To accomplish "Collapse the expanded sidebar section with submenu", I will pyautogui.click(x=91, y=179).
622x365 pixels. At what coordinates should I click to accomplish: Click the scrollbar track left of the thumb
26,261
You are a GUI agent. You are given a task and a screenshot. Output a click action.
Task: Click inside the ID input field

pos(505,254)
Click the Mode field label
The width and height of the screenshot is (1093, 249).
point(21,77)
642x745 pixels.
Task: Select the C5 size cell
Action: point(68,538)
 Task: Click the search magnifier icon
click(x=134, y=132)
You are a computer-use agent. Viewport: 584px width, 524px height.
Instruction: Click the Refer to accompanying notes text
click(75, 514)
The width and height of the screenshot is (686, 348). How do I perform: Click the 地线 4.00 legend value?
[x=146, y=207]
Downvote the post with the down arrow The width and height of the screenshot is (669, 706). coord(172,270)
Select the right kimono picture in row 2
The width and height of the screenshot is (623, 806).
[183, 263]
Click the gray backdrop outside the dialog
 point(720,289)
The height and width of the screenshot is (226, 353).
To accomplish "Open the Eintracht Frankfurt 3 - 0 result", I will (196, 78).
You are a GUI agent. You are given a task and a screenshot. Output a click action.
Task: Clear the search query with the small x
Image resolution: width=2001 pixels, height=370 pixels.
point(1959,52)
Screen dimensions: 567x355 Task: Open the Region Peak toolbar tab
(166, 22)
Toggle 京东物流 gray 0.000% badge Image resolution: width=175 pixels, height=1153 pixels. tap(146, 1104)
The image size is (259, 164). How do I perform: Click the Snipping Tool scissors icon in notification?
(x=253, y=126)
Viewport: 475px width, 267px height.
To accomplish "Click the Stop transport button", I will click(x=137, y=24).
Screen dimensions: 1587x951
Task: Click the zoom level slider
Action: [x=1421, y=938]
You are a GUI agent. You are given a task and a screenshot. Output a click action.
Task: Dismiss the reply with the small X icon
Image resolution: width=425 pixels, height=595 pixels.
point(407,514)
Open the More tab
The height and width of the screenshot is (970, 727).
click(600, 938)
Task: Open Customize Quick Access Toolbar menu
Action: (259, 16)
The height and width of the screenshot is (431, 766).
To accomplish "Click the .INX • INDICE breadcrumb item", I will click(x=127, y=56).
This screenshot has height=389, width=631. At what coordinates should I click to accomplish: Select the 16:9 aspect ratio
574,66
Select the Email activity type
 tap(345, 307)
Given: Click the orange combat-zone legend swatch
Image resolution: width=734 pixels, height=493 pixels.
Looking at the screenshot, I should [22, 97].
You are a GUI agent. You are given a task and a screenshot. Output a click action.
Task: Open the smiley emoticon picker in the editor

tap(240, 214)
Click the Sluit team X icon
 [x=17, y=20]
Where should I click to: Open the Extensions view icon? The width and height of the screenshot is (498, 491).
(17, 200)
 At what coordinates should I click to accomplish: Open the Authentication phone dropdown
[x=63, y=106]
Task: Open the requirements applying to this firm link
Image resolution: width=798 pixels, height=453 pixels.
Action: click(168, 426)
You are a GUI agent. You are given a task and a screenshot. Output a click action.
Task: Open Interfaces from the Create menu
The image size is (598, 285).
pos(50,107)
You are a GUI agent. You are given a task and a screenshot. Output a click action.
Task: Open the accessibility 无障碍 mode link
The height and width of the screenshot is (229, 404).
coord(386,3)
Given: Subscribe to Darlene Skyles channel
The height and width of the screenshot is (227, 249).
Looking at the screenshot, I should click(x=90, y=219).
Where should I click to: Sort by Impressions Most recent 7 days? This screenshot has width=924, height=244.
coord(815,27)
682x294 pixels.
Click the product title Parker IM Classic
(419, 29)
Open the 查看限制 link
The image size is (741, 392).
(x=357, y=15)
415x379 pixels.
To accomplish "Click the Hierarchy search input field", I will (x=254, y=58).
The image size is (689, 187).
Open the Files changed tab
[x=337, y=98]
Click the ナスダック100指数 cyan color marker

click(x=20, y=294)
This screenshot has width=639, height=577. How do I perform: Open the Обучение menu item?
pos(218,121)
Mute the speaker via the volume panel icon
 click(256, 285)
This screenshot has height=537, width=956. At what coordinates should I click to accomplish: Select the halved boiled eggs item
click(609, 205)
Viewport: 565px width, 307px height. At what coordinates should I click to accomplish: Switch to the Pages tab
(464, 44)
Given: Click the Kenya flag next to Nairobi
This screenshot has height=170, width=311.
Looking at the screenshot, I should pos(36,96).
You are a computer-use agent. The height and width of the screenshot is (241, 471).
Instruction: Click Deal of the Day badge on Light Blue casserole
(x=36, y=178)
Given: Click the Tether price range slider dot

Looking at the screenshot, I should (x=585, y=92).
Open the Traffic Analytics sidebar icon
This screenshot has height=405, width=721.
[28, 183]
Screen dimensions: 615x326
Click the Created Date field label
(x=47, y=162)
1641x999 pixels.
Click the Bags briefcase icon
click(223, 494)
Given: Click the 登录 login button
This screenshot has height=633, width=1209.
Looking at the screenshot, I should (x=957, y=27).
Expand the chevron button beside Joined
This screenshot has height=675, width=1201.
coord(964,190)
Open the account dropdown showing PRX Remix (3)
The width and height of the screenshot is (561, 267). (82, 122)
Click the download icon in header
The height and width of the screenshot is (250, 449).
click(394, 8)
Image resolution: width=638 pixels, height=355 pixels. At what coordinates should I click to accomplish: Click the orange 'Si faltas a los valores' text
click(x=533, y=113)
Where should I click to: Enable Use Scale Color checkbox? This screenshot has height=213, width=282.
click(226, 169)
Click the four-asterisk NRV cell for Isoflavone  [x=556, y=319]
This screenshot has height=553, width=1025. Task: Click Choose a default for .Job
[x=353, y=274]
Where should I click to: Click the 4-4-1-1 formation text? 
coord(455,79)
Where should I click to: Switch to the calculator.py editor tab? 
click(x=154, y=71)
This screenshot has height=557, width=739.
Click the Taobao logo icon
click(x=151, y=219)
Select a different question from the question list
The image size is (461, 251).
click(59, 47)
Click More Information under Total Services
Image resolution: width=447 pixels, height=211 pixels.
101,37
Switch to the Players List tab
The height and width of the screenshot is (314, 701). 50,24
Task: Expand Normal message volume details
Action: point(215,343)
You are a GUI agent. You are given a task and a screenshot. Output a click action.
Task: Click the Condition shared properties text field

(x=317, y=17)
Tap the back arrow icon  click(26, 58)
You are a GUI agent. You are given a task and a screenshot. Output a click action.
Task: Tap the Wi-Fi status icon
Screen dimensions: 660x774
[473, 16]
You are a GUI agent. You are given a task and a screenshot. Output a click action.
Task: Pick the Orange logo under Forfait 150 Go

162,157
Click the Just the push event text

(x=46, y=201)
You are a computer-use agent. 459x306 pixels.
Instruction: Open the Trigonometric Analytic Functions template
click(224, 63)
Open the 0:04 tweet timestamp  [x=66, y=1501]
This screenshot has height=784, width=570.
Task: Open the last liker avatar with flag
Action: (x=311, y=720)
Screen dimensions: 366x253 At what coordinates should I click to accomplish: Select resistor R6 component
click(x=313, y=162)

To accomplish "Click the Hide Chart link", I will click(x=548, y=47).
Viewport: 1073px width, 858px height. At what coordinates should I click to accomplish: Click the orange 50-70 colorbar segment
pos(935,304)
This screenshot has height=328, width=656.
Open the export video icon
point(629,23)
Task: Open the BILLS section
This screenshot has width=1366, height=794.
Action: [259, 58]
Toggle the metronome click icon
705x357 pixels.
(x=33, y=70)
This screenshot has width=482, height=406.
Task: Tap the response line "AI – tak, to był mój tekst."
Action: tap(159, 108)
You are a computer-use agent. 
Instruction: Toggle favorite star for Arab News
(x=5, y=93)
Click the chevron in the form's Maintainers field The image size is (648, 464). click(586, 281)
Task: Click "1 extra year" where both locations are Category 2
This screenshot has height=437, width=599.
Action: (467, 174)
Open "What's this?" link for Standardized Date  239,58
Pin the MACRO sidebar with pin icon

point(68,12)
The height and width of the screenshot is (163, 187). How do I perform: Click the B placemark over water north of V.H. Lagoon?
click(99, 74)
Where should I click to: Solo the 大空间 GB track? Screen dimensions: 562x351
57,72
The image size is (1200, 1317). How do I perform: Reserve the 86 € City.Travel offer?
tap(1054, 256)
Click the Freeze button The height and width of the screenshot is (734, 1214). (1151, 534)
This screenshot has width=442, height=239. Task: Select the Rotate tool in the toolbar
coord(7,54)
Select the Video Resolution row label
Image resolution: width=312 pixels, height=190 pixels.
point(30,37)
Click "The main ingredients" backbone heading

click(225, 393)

+++

= Requirement =
From the line containing "This screenshot has height=328, width=656." down to the end of the listing above, return each line exactly as it appears and nothing more.

= Finished exercise =
This screenshot has height=328, width=656.
Open the export video icon
point(629,23)
Task: Open the BILLS section
This screenshot has width=1366, height=794.
Action: [259, 58]
Toggle the metronome click icon
705x357 pixels.
(x=33, y=70)
This screenshot has width=482, height=406.
Task: Tap the response line "AI – tak, to był mój tekst."
Action: tap(159, 108)
You are a computer-use agent. 
Instruction: Toggle favorite star for Arab News
(x=5, y=93)
Click the chevron in the form's Maintainers field The image size is (648, 464). click(586, 281)
Task: Click "1 extra year" where both locations are Category 2
This screenshot has height=437, width=599.
Action: (467, 174)
Open "What's this?" link for Standardized Date  239,58
Pin the MACRO sidebar with pin icon

point(68,12)
The height and width of the screenshot is (163, 187). How do I perform: Click the B placemark over water north of V.H. Lagoon?
click(99, 74)
Where should I click to: Solo the 大空间 GB track? Screen dimensions: 562x351
57,72
The image size is (1200, 1317). How do I perform: Reserve the 86 € City.Travel offer?
tap(1054, 256)
Click the Freeze button The height and width of the screenshot is (734, 1214). (1151, 534)
This screenshot has width=442, height=239. Task: Select the Rotate tool in the toolbar
coord(7,54)
Select the Video Resolution row label
Image resolution: width=312 pixels, height=190 pixels.
point(30,37)
Click "The main ingredients" backbone heading

click(225, 393)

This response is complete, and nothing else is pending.